Design, Setting, and Participants: In a cohort study using an interrupted time-series analysis conducted from March 15, 2018, to January 23, 2019, in 3263 eligible acute care hospitals nationally, risk-adjusted mortality rates observed after Medicare started to impose penalties (October 1, 2012, to November 30, 2014) were compared with projections based on pre-HRRP trends (January 1, 2007, to March 31, 2010) among adults 65 years and older with acute myocardial infarction (AMI), heart failure (HF), or pneumonia. Observed-to-projected differences were then compared between racial groups.
Exposures: Hospital discharge during pre-HRRP and HRRP penalty periods.
Main Outcomes and Measures: Thirty-day postdischarge all-cause mortality.

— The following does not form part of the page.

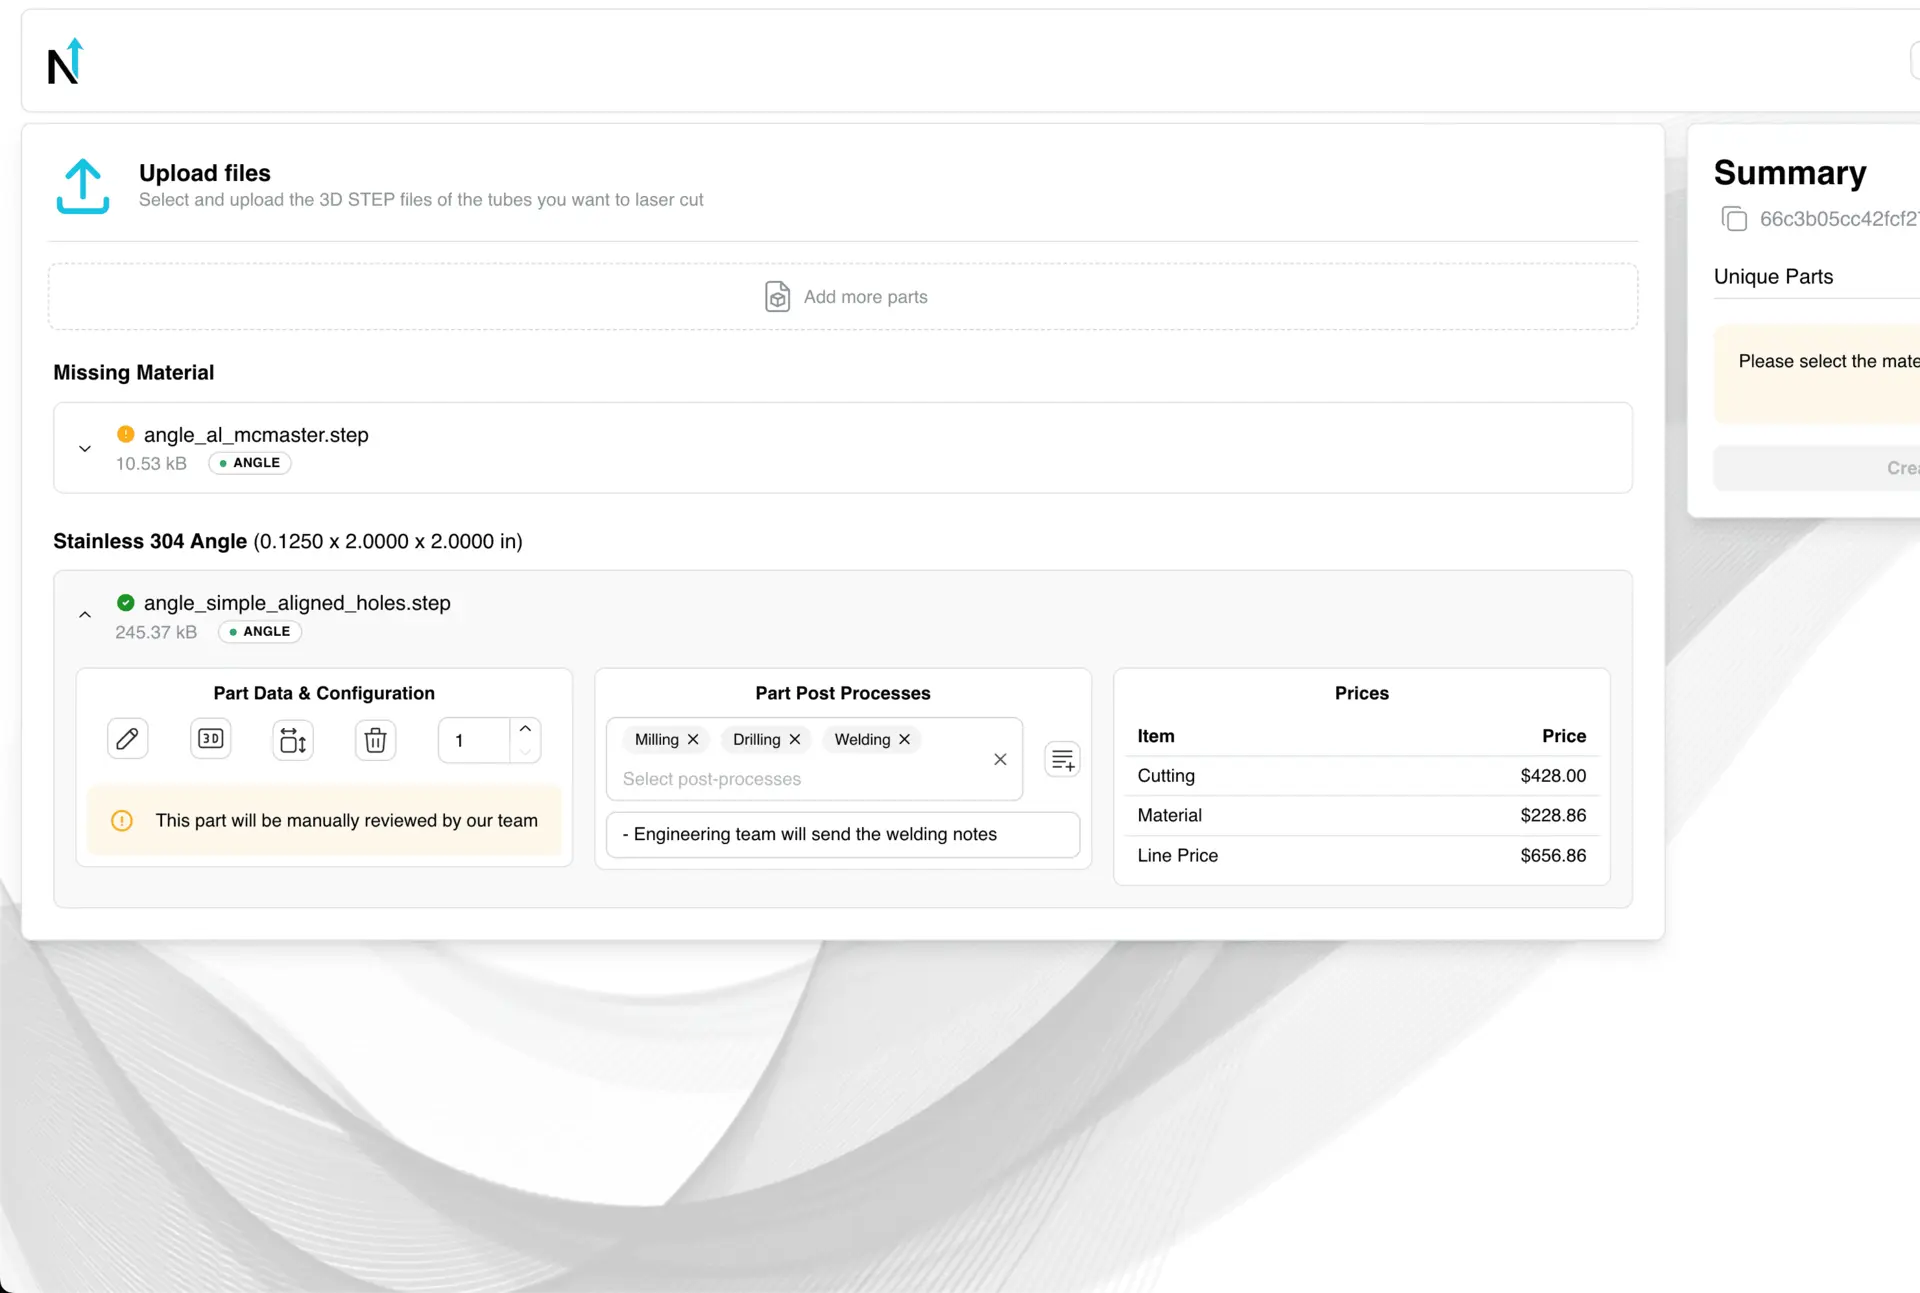This screenshot has height=1293, width=1920.
Task: Click the upload arrow icon
Action: pyautogui.click(x=83, y=186)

Results: In the 3263 acute care hospitals included in the analysis, black patients (627 373 index discharges) were more likely than white patients (5 845 130 index discharges) to be younger (mean [SD] age, 77.8 [8.3] vs 80.5 [8.2] years; P < .001), women (60.5% vs 53.7%; P < .001), dually covered by Medicare and Medicaid (45.7% vs 17.2%; P < .001), and treated at a penalized hospital (AMI, 82.8%; HF, 83.8%; and pneumonia, 82.6% vs 69.6%; 73.3%; and 71.7%; all P < .001). Pre-HRRP mortality rates for black vs white patients were 7.04% (95% CI, 6.75% to 7.33%) vs 7.47% (95% CI, 7.37% to 7.57%) for AMI, 6.69% (95% CI, 6.56% to 6.82%) vs 8.56% (95% CI, 8.48% to 8.64%) for HF, and 8.08% (95% CI, 7.88% to 8.27%) vs 8.27% (95% CI, 8.19% to 8.35%) for pneumonia. By the HRRP penalty period, observed mortality for AMI decreased more, relative to projections, among black than white patients (difference-in-differences, -1.65 percentage points; 95% CI, -3.19 to -0.10; P = .04). For HF, mortality increased relative to projections among white patients but not among black patients; however; mortality trends did not differ by race (difference-in-differences, -0.37 percentage points; 95% CI, -1.08 to 0.34; P = .31). For pneumonia, observed mortality was similar to projections in both racial groups, and trends did not differ by race (difference-in-differences, -0.54 percentage points; 95% CI, -1.66 to 0.59; P = .35). At both penalized and nonpenalized hospitals, mortality trends were similar or decreased more among black patients than white patients.
Conclusions and Relevance: In this study of patients 65 years and older, short-term postdischarge mortality did not appear to increase for black patients under the HRRP, suggesting that certain value-based payment policies can be implemented without harming black populations. However, mortality seemed to increase for white patients with HF and this situation warrants investigation.